Ressources informationnelles et connaissance du territoire

Un autre facteur que l'on peut qualifier d'endogène, bien qu'il puisse être influencé par des conditions exogènes, est le manque de ressources informationnelles. Celles-ci regroupent la

connaissance des organismes gestionnaires du foncier, des interlocuteurs auxquels s'adresser ou solliciter, les prix et toutes informations qui permettent au porteur de projet HCF de rencontrer des opportunités foncières. Ce frein est à relier à une méconnaissance du territoire et du fonctionnement du marché foncier local voire plus global, qui sont dans une certaine mesure des caractéristiques du profil de HCF et particulièrement NIMA. L'accès à l'information est plus complexe pour les HCF dans la mesure où cet accès est conditionné en grande partie par les ressources relationnelles ou réticulaires dont ils peuvent manquer de par la nouveauté de leur arrivée. En effet, dans une large moitié des cas les HCF sont primo-arrivants dans le département.

La méconnaissance du territoire induit aussi que les HCF vont manquer de connaissances sur les qualités agronomiques de la terre et des différents terroirs, ils pourront avoir ainsi des difficultés à savoir si une parcelle peut être viable ou non pour leur installation ou bien si le prix demandé n'est pas démesuré.

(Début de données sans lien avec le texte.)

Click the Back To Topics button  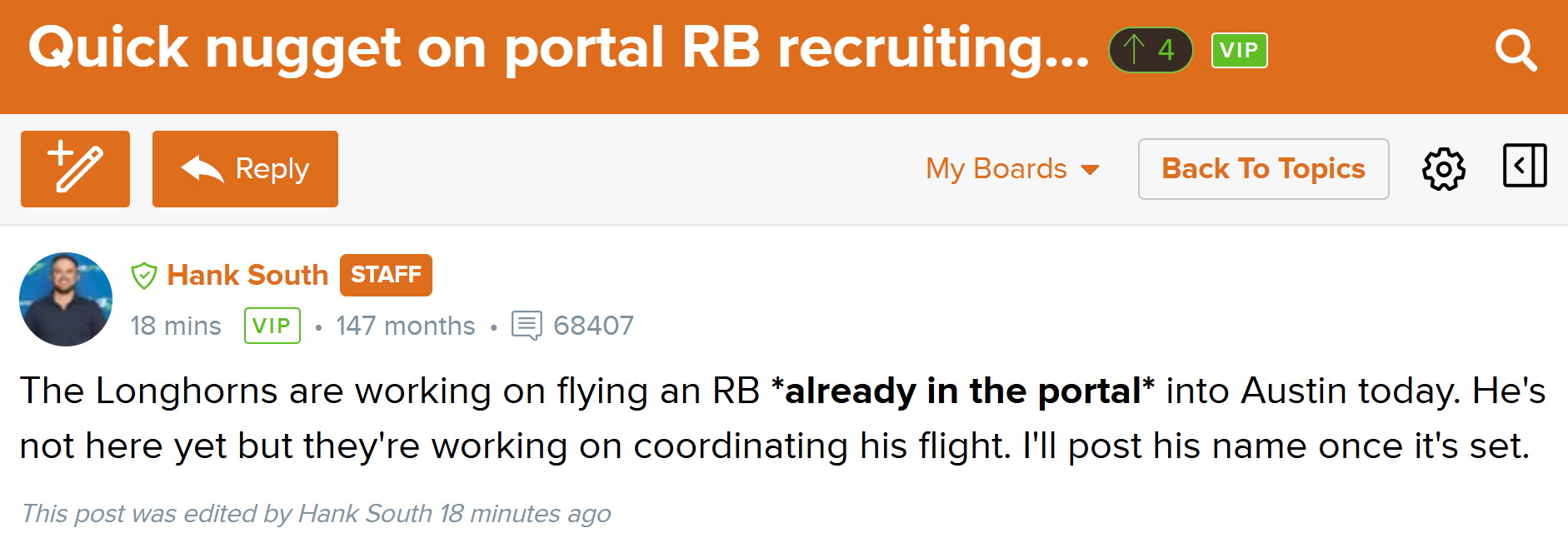(x=1263, y=169)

Pour finir sur ce point nous pouvons aussi avancer que ne venant pas du milieu agricole, les HCF NIMA peuvent susciter une certaine méfiance de la part des acteurs du monde agricole. Les représentations qu'induisent leur statut peuvent représenter un frein dans leur recherche de foncier, c'est un facteur endogène tout autant qu'exogène parce que même si leur profil peut déclencher certaines représentations, il faudra que leurs interlocuteurs transforment ces représentations en comportement de méfiance pour que cela représente un réel frein.

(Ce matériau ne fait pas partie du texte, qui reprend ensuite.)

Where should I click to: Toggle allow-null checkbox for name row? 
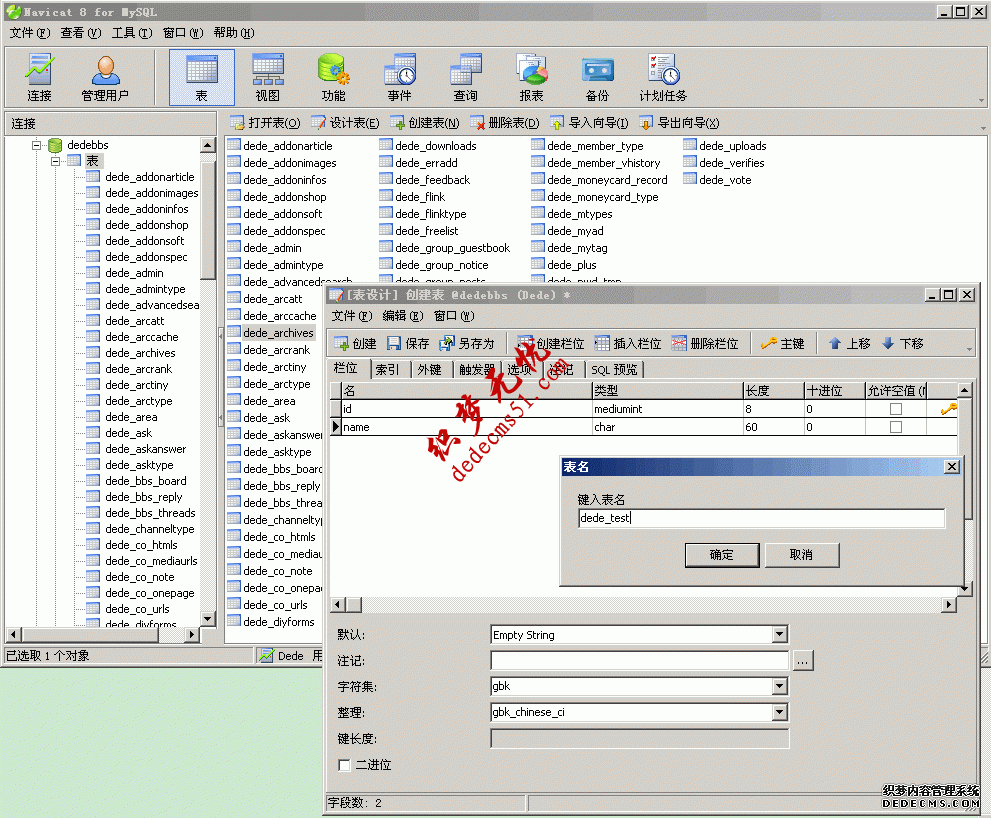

Les différentes difficultés qu'entraîne leur profil s'auto-alimentent dans certains cas, le manque de ressources financières entraîne une installation plus longue, la construction de l'outil de travail et souvent aussi de l'habitat retarde l'installation et la mise en production, les premières rémunérations peuvent arriver au terme de nombreuses années et maintenir l'agriculteur installé HCF dans une situation précaire.

Les CF sont beaucoup moins touchés par les différents freins que l'on vient de mentionner et cela apporte un sentiment d'inégalité chez les HCF : « et puis, c'est complètement inégal, un jeune qui s'installe dans sa famille eh bien il va pouvoir acheter une voiture, c'est ce qu'on dit toujours. Parce qu'en fait il n'a rien à acheter, il y a déjà tout en place » (entretien 5). De fait, les HCF n'ont pas accès au même modalités d'accès au foncier que les CF, ils développent ainsi des stratégies pour pallier à cette inégalité et in fine accéder au foncier.